Defending the action, Lynch said: “This latest round of strikes will show how important our members are to the running of this country and will send a clear message that we want a good deal on job security, pay and conditions for our people. This whole process has become a farce that only the new secretary of state can resolve.
“There is no good time to have a strike. We have left the Christmas period strike-free deliberately. We cannot leave this action to go cold. We have not been on strike for two months, we moved other dates to facilitate important public and national events.
“If we just leave it they will impose the changes. Network Rail have already issued a statutory redundancy notice for 3,000 jobs and they will impose that if we do not resist what they are doing and come to a compromise.”

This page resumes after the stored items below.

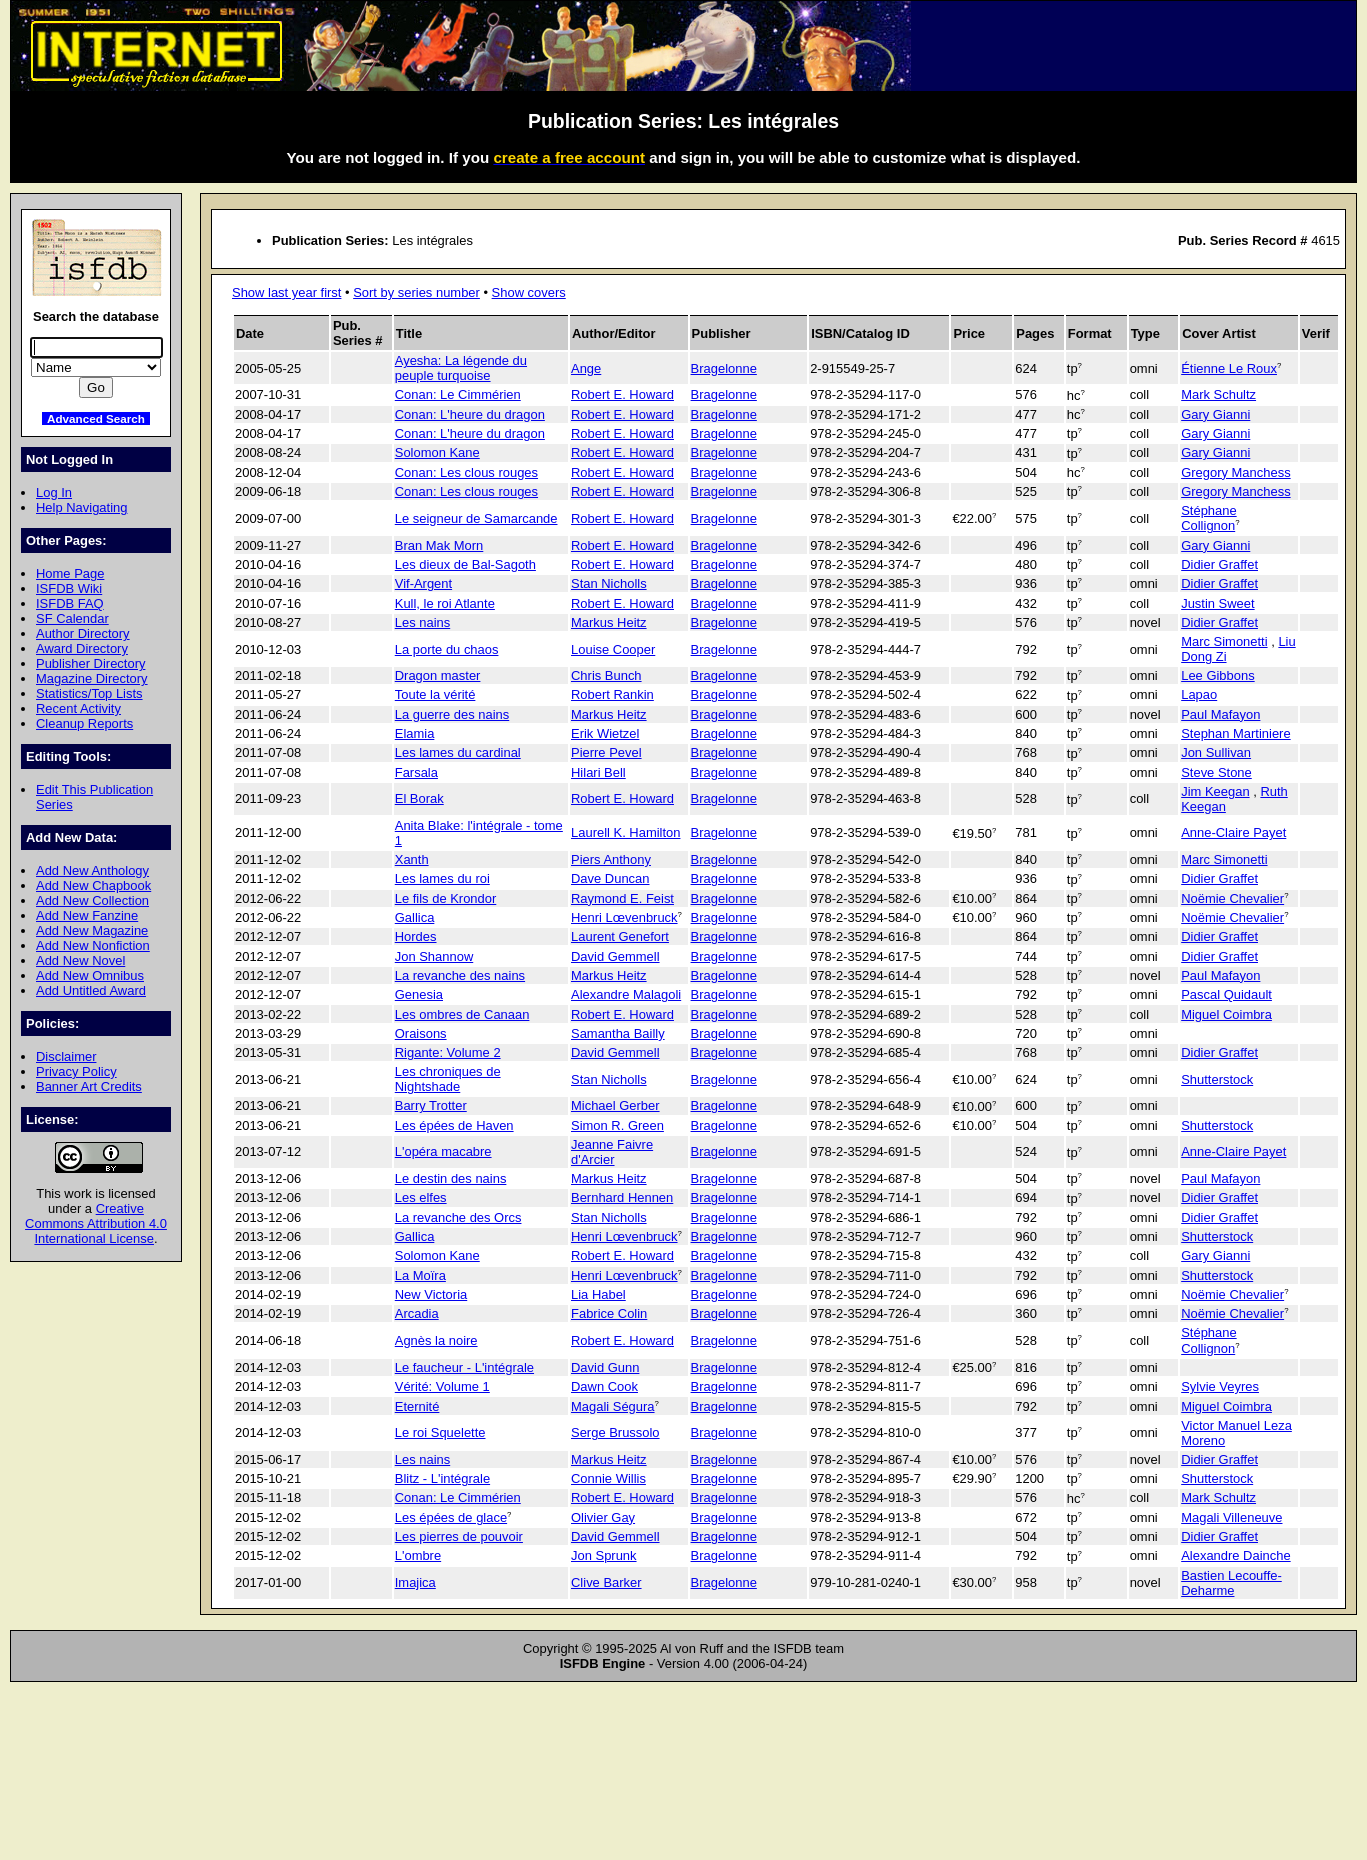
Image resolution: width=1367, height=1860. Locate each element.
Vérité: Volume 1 (442, 1386)
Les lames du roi (442, 878)
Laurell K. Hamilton (625, 832)
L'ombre (418, 1555)
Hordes (416, 936)
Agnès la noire (436, 1340)
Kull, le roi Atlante (445, 603)
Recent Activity (78, 708)
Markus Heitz (609, 622)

Labour stressed the need for a deal, but backed workers’ right to campaign for a fair pay offer. The shadow home secretary, Yvette Cooper, told BBC Radio 4’s Today programme: “We recognise people have got a right to do everything they can to campaign for a fair pay deal, and they will continue to do so.
“And people have a right to withdraw their labour and to strike as part of that and we will always support people’s right to be able to do that, but ultimately we need a deal in place, and that is what we have been calling for.”

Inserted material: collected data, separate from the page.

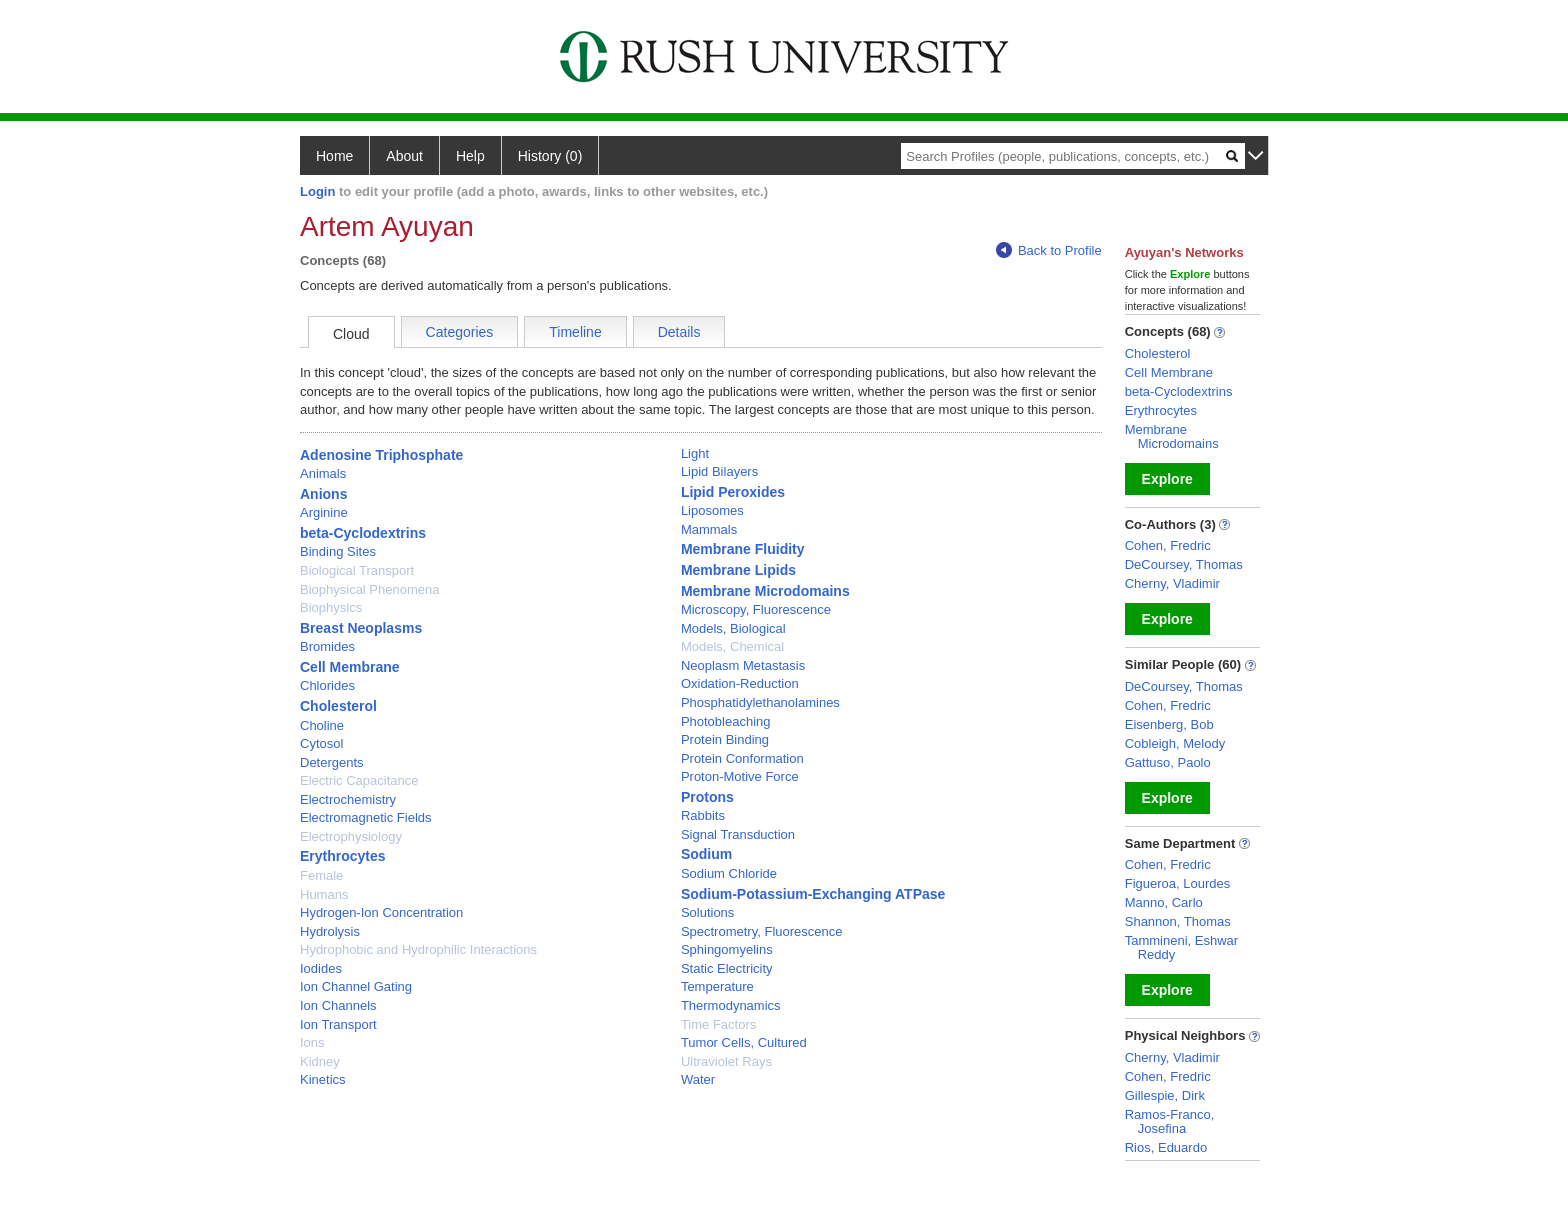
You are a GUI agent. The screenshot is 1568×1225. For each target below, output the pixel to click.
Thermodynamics (731, 1005)
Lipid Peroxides (733, 492)
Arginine (324, 512)
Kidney (320, 1061)
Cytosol (321, 743)
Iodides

Tim Shoveller, Network Rail’s chief negotiator, said: “No one can deny the precarious financial hole in which the railway finds itself. Striking makes that hole bigger and the task of finding a resolution ever more difficult.
“Only through reform, that will not result in anyone losing their job, can savings be made that can then be converted into an improved offer. While progress has been made over these last two weeks, we still have yet to find that breakthrough.
“We will not give up and hope that the RMT will return to the table with a more realistic appreciation of the situation.”